The 3 months correlation between Methode and Tower is 0.41. Overlapping area represents the amount of risk that can be diversified away by holding Methode Electronics and Tower Semiconductor in the same portfolio, assuming nothing else is changed. The correlation between historical prices or returns on Tower Semiconductor and Methode Electronics is a relative statistical measure of the degree to which these equity instruments tend to move together. The correlation coefficient measures the extent to which returns on Methode Electronics are associated (or correlated) with Tower Semiconductor. Values of the correlation coefficient range from -1 to +1, where. The correlation of zero (0) is possible when the price movement of Tower Semiconductor has no effect on the direction of Methode Electronics i.e., Methode Electronics and Tower Semiconductor go up and down completely randomly.

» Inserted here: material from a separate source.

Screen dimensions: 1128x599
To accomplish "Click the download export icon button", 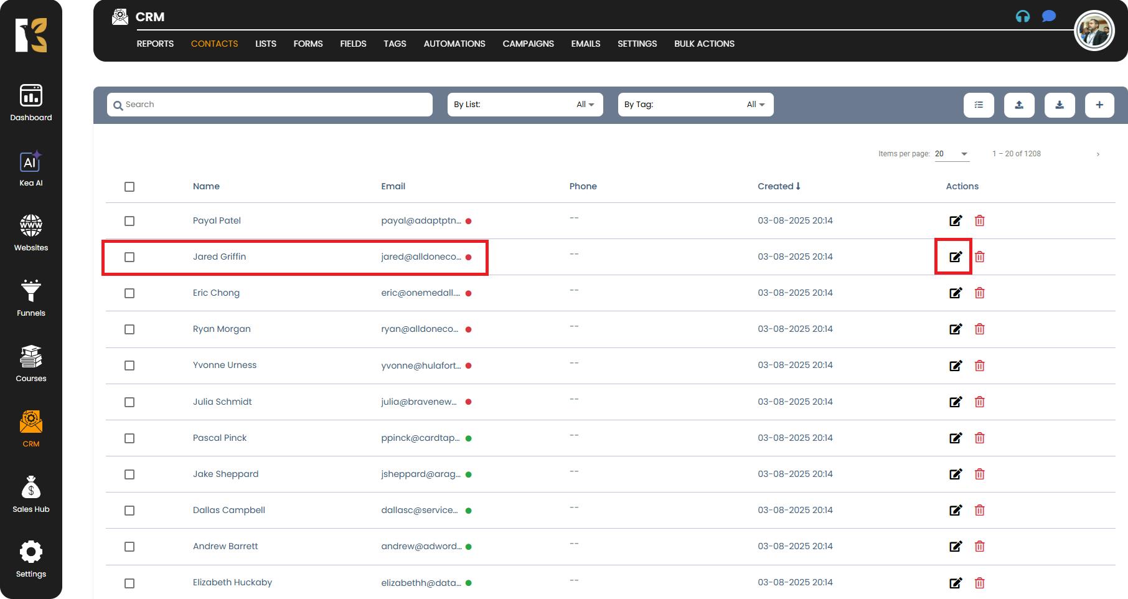I will pyautogui.click(x=1059, y=105).
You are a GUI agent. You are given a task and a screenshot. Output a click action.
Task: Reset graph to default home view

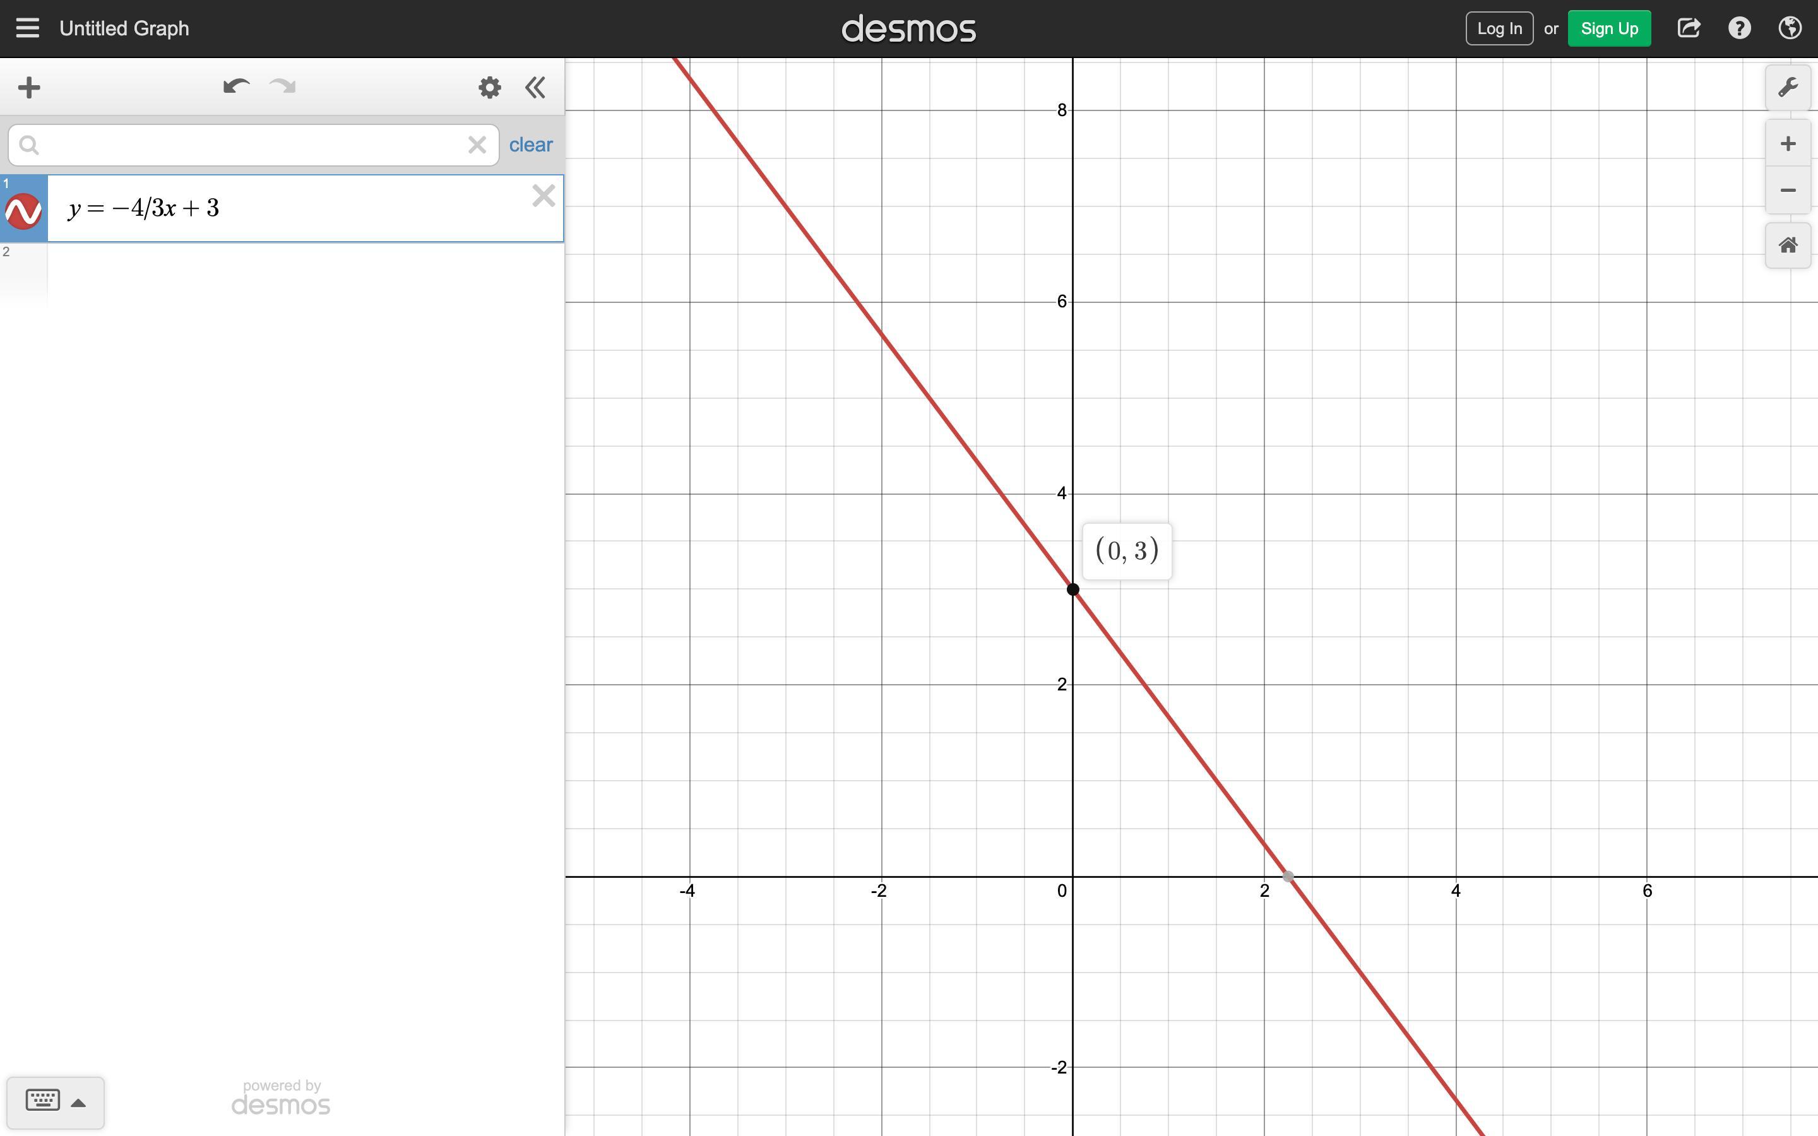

Pair Corralation between Methode Electronics and Tower Semiconductor

Assuming the 90 days trading horizon Methode Electronics is expected to generate 1.46 times more return on investment than Tower Semiconductor. However, Methode Electronics is 1.46 times more volatile than Tower Semiconductor. It trades about 0.25 of its potential returns per unit of risk. Tower Semiconductor is currently generating about 0.07 per unit of risk. If you would invest  920.00  in Methode Electronics on September 12, 2024 and sell it today you would earn a total of  300.00  from holding Methode Electronics or generate 32.61% return on investment over 90 days.
Time Period3 Months [change]
DirectionMoves Together 
StrengthWeak
Accuracy100.0%
ValuesDaily Returns

Methode Electronics  vs.  Tower Semiconductor

 Performance 
       Timeline  
Methode Electronics 

Risk-Adjusted Performance

10 of 100

 
Weak
 
Strong
OK
Compared to the overall equity markets, risk-adjusted returns on investments in Methode Electronics are ranked lower than 10 (%) of all global equities and portfolios over the last 90 days. Despite nearly fragile basic indicators, Methode Electronics reported solid returns over the last few months and may actually be approaching a breakup point.
Tower Semiconductor 

Risk-Adjusted Performance

8 of 100

 
Weak
 
Strong
OK
Compared to the overall equity markets, risk-adjusted returns on investments in Tower Semiconductor are ranked lower than 8 (%) of all global equities and portfolios over the last 90 days. Despite nearly fragile basic indicators, Tower Semiconductor reported solid returns over the last few months and may actually be approaching a breakup point.

Methode Electronics and Tower Semiconductor Volatility Contrast

   Predicted Return Density   
       Returns  

Pair Trading with Methode Electronics and Tower Semiconductor

The main advantage of trading using opposite Methode Electronics and Tower Semiconductor positions is that it hedges away some unsystematic risk. Because of two separate transactions, even if Methode Electronics position performs unexpectedly, Tower Semiconductor can make up some of the losses. Pair trading also minimizes risk from directional movements in the market. For example, if an entire industry or sector drops because of unexpected headlines, the short position in Tower Semiconductor will offset losses from the drop in Tower Semiconductor's long position.
The idea behind Methode Electronics and Tower Semiconductor pairs trading is to make the combined position market-neutral, meaning the overall market's direction will not affect its win or loss (or potential downside or upside). This can be achieved by designing a pairs trade with two highly correlated stocks or equities that operate in a similar space or sector, making it possible to obtain profits through simple and relatively low-risk investment.
Check out your portfolio center.
Note that this page's information should be used as a complementary analysis to find the right mix of equity instruments to add to your existing portfolios or create a brand new portfolio. You can also try the Transaction History module to view history of all your transactions and understand their impact on performance.